#### EXCERPTED PASSAGE
Rapidly developing next-generation sequencing technologies significantly promote
metagenomics research, yet also present extreme challenges in the analysis of metagenomic data.
Metagenomic samples can contain thousands of microbial species, thus, sequencing datasets can contain
fragments from thousands of different genomes. Therefore, clustering the sequencing reads with their
original genomes, namely, binning, is usually done to expedite further studies. Currently, binning
methods are divided into two categories: supervised methods (which require reference genomes), and
unsupervised methods (which do not).
We present an unsupervised binning method that combines a novel sequence feature recognition method with a spectral
clustering algorithm. The sequence feature is a hybrid of sequence correlation and sequence composition analyses.
Simulation experiments, based on simulated and actual metagenomic datasets, suggest that the combination of sequence
composition and an intrinsic correlation of oligonucleotides, both extracted from tetranucleotide analyses, performs better
than any single feature. A spectral clustering algorithm, which is a high performance unsupervised clustering method, is
also applied in our binning method. The method is available as an open source package called HSS-bin (Hybrid Sequence
feature and Spectral clustering unsupervised metagenomic binning) at http://bioinfo.seu.edu.cn/HSS-bin/.

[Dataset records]
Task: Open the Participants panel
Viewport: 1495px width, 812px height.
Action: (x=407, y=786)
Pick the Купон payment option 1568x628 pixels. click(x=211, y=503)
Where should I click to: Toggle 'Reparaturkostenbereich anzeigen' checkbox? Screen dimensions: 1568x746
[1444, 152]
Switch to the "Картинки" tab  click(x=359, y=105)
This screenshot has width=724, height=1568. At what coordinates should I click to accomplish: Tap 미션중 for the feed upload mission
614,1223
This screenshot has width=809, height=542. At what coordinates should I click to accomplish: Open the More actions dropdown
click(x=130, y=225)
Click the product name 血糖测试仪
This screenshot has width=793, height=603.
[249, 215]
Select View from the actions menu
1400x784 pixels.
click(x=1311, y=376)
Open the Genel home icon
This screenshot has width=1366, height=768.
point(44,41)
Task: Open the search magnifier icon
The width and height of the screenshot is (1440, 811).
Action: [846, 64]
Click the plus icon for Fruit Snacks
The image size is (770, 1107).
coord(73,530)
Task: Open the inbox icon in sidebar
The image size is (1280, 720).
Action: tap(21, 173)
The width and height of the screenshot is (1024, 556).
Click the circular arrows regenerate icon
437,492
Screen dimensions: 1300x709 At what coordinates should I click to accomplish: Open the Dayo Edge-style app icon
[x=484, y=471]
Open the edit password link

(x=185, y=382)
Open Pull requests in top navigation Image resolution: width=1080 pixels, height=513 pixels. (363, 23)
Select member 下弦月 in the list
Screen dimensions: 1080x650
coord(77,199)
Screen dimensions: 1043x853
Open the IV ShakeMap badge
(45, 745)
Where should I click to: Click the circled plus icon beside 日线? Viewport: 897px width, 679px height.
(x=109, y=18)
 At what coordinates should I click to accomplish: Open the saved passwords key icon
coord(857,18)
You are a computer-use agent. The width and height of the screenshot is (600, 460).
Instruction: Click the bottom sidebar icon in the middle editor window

#### SET OF TASKS
[A] In the passage on metagenomic binning, rewrite the text from "Simulation experiments, based" up to and including "binning) at http://bioinfo.seu.edu.cn/HSS-bin/.", substituting "trinucleotide" for "tetranucleotide".
[B] According to the passage on metagenomic binning, into which two categories are current binning methods divided?

#### RESPONSES BY ITEM NUMBER
[A]
Simulation experiments, based on simulated and actual metagenomic datasets, suggest that the combination of sequence
composition and an intrinsic correlation of oligonucleotides, both extracted from trinucleotide analyses, performs better
than any single feature. A spectral clustering algorithm, which is a high performance unsupervised clustering method, is
also applied in our binning method. The method is available as an open source package called HSS-bin (Hybrid Sequence
feature and Spectral clustering unsupervised metagenomic binning) at http://bioinfo.seu.edu.cn/HSS-bin/.

[B] Supervised methods, which require reference genomes, and unsupervised methods, which do not.